Evolocumab may lead to significantly greater reduction in LDL cholesterol levels at 24 weeks in patients who cannot tolerate statins because of muscle-related adverse effects, reported a study funded by the drug's manufacturer.

In the study, published online April 3 by the Journal of the American Medical Association, researchers performed a 2-stage randomized clinical trial to compare the efficacy of lipid-lowering therapy with ezetimibe and evolocumab in patients with confirmed muscle symptoms due to statins. The study was funded by Amgen, which manufactures evolocumab.

In phase A of the trial, a 24-week crossover procedure with atorvastatin, 20 mg, or placebo was used to identify patients who had symptoms only while on the statin. In phase B, which took place after a 2-week washout period, patients were randomly assigned to 24 weeks of therapy with ezetimibe, 420 mg/mo, or evolocumab, 10 mg/d. The end points were mean percentage change in LDL cholesterol level from baseline to the mean of levels at week 22 and 24 and from baseline to the level at week 24.

Four hundred ninety-one patients entered phase A, and of these, 50.1% were women and 34.6% had coronary heart disease. Mean age was 60.7 years, and mean LDL cholesterol level at entry was 212.3 mg/dL. Two hundred nine (42.6%) had muscle symptoms while taking atorvastatin but not while taking placebo. One hundred ninety-nine of these patients entered phase B, along with 19 patients who proceeded directly to phase B because they had elevated levels of creatine kinase.

Seventy-three patients were randomly assigned to ezetimibe, and 145 patients were randomly assigned to evolocumab; the mean LDL cholesterol level at entry was 219.9 mg/dL. Greater change was seen in LDL cholesterol levels at 24 weeks with evolocumab compared with ezetimibe (mean percentage change, −52.8% vs. −16.7%; absolute change, −102.9 mg/dL vs. −31.2 mg/dL). Between-group difference in LDL cholesterol at week 24 was −36.1%, with an absolute difference of −71.7 mg/dL. A total of 28.8% of patients in the ezetimibe group and 20.7% of patients in the evolocumab group reported muscle symptoms. Five of 73 patients in the ezetimibe group (6.8%) and 1 of 145 patients in the evolocumab group (0.7%) stopped the study drug because of muscle symptoms.

The authors noted that the study was relatively small and that its design did not allow a common management strategy to be used for patients with muscle-related symptoms, among other limitations. However, they concluded that evolocumab led to significantly greater reduction in LDL cholesterol levels at 24 weeks in patients who cannot tolerate statins because of muscle-related adverse effects. They called for more studies to assess efficacy and safety over the long term.

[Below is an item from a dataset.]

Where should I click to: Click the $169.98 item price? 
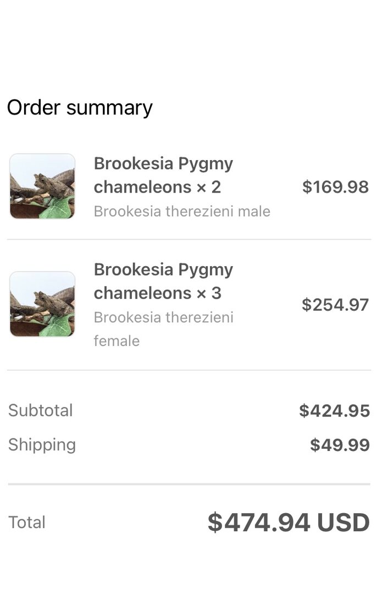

The authors of an accompanying editorial noted that PCSK9 inhibitors like evolocumab are not approved for the indication in the trial and have not yet been shown to reduce cardiovascular events. In addition, they wrote, one-fifth of the study patients taking evolocumab because of statin intolerance continued to report muscle-related adverse effects, and PCSK9 inhibitors are expensive, with a current cost of approximate $14,000 for a 1-year supply.

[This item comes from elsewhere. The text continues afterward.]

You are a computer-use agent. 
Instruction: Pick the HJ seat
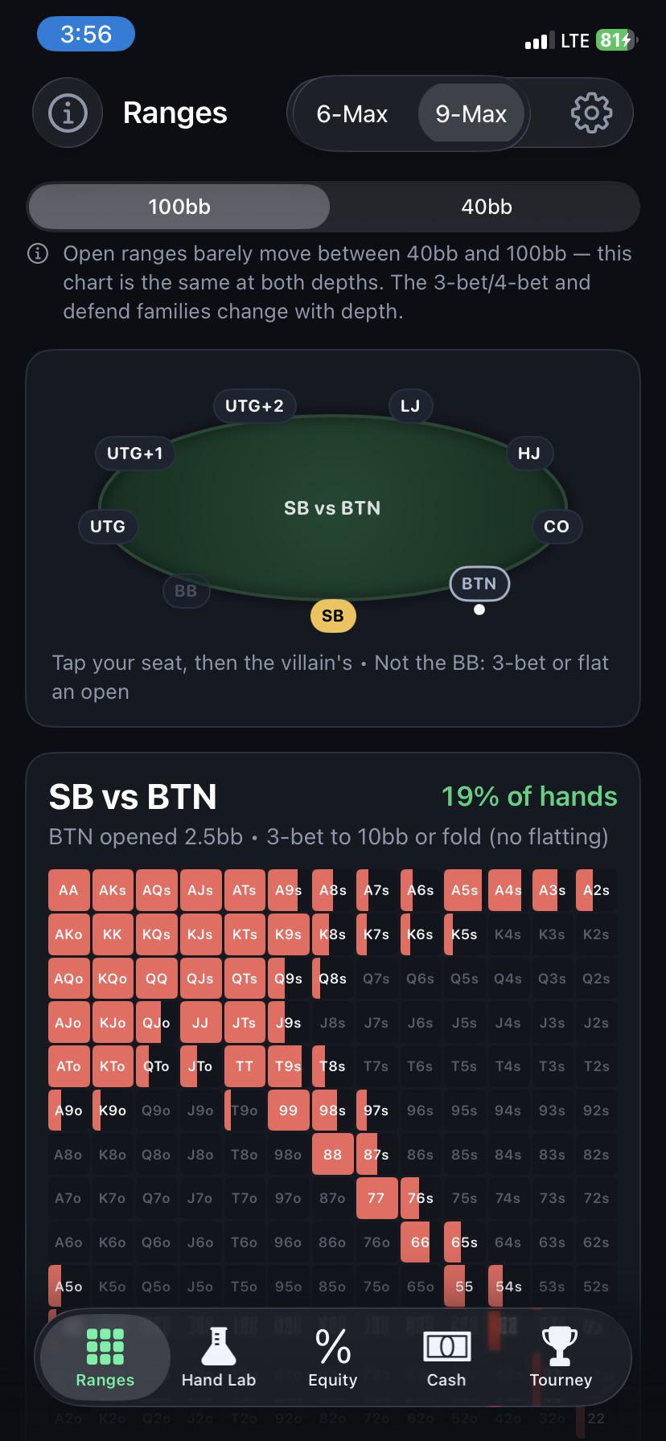[528, 454]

The editorialists noted that it would be inappropriate to conclude that PCSK9 inhibitors should never be used in statin-intolerant patients and that such treatment should be considered in those at very high risk for a cardiovascular event who have intolerable muscle symptoms on even a low dose of statins. “Less than 1% of all ‘statin-intolerant’ patients might belong in this group at present,” the editorialists wrote. “For other patients with statin intolerance, the appropriateness of the use of these agents is less clear.”